The principle of SEPARATION OF CHURCH AND STATE is that, in the providence of God, the two differ in their respective natures and functions. The Church is not to be identified with the State nor is it, in its faith or practice, to be directed or controlled by the State. The State is responsible for administering justice, ensuring an orderly community, and promoting the welfare of its citizens. The Church is responsible for preaching the Gospel and for demonstrating and making known God’s will and care for all mankind.
These two principles are worth carefully reflecting upon. On the face of it, they seem straightforward. But what if the state ceases to govern well, fairly, or appropriately? Then it is right and proper for the church to dissent. Now Baptist Christians are not idiots or weirdos, nor are we anarchists, nor are we extremists! Generally, we are amongst those who would be described as careful, level-headed thinkers who pray for those in authority, not least those in government. But we are also people of the Word and Spirit who have had our hearts won by the Lord Jesus Christ, and desire to follow his call to live differently and often radically.
Dissent begins with the weighing up of what is being required of the citizens of a nation, with what is set out by the principles of God's Word. Are we being cajoled into something which is against God's good principles? Dissent continues with honest reflection and questioning - often in a prayerful way - consider Daniel's precise approach in a similar scenario that led him into the end to the decision to face several sets of lion teeth than compromise! And dissent then in reality ends up with some kind of blunt choice - to obey the state or to obey God. Church leadership teams need to beware at this point and carefully consider the arguments placed before them. The choice is surely not simply reduced to obey the government and do what it says, or choose to seemingly disobey and go our own way! Is that really the sum total of the argument?! Of course, leaders are trustees these days and such positions carry heavy responsibilities. Does that mean that a church leadership team might feel compromised to choose to stay within the law rather than obey God? Good question!

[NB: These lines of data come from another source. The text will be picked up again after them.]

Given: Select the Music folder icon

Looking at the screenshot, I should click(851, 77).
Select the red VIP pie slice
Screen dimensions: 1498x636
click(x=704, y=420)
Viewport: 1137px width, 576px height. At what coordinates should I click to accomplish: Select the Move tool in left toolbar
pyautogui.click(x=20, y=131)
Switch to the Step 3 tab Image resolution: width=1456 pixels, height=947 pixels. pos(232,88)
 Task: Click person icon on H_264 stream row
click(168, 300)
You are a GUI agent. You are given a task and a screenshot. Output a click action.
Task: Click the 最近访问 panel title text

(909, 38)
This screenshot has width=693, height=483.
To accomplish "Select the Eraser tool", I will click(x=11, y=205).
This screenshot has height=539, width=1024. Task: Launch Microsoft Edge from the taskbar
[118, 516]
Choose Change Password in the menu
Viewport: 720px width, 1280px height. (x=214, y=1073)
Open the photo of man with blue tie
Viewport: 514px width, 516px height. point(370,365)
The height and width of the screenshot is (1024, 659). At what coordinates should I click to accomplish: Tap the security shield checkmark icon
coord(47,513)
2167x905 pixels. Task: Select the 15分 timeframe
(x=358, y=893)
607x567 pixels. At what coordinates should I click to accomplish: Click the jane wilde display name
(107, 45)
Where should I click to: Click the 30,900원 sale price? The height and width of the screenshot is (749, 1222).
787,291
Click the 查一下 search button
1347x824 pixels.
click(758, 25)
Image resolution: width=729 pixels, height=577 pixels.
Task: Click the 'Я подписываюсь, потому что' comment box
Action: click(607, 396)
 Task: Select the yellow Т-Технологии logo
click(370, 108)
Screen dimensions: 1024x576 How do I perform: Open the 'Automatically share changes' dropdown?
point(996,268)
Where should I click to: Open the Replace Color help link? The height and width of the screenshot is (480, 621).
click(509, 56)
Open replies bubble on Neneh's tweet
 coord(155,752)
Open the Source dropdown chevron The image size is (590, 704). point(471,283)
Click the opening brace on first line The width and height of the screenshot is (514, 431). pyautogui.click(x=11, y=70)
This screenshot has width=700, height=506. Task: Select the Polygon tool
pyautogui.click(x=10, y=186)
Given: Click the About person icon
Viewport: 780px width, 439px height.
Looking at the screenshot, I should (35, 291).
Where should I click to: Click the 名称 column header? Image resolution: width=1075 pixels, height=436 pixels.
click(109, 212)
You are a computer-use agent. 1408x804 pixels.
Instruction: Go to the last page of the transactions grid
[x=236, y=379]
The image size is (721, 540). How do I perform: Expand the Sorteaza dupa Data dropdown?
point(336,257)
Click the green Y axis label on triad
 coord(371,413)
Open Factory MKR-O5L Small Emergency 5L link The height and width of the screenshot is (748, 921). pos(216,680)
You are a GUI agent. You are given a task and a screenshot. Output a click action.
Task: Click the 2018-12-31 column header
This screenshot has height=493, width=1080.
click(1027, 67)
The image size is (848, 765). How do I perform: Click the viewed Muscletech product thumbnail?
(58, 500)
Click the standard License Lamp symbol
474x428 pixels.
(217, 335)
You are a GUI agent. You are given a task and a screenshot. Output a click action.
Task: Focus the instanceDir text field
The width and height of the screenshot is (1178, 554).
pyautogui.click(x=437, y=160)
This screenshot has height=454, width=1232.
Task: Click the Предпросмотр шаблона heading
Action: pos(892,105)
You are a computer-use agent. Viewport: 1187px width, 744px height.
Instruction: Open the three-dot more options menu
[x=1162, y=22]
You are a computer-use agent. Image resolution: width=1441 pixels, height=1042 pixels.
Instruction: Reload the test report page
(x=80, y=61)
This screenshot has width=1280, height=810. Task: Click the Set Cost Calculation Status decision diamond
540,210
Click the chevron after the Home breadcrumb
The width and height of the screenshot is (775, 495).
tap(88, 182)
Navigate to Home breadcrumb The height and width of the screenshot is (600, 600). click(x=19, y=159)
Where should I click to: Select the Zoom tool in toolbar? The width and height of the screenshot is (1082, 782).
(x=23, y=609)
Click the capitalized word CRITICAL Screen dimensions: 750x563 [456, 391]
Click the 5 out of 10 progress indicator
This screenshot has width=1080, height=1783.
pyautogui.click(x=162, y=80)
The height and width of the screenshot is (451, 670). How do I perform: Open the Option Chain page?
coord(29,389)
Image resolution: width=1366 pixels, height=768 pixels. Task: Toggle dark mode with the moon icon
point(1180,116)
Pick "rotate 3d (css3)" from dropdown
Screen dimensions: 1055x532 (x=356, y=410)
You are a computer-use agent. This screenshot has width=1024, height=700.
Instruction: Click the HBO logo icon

All that's pretty heavy - and what has that to do with singing? After all, some would point out that we are not restricted from worshipping how we want to in the open air! Good point, but why should we feel pressurised into accepting second best - particularly if it's pouring down with rain and we want to worship? But we don't believe in the church as buildings, but as the family of God's people - we can worship anywhere! Yes, Yes, and Yes! Even in the days of Old Testament exile, God's people found themselves worshipping him in a strange land. And therein maybe lies the truth - we must worship as we want to and indeed need to, and as God has told us to. Our primary goal is to worship God and to please him. Everything else is secondary.
What will happen if we can't sing? Well, I hope that we will be allowed to and that freedom day will indeed come, and also that we will indeed be virus-free as a nation. But let's not just follow the standard dribble that is being poured out without asking important questions. Let us sing the song of the Lord once again and may it be really soon!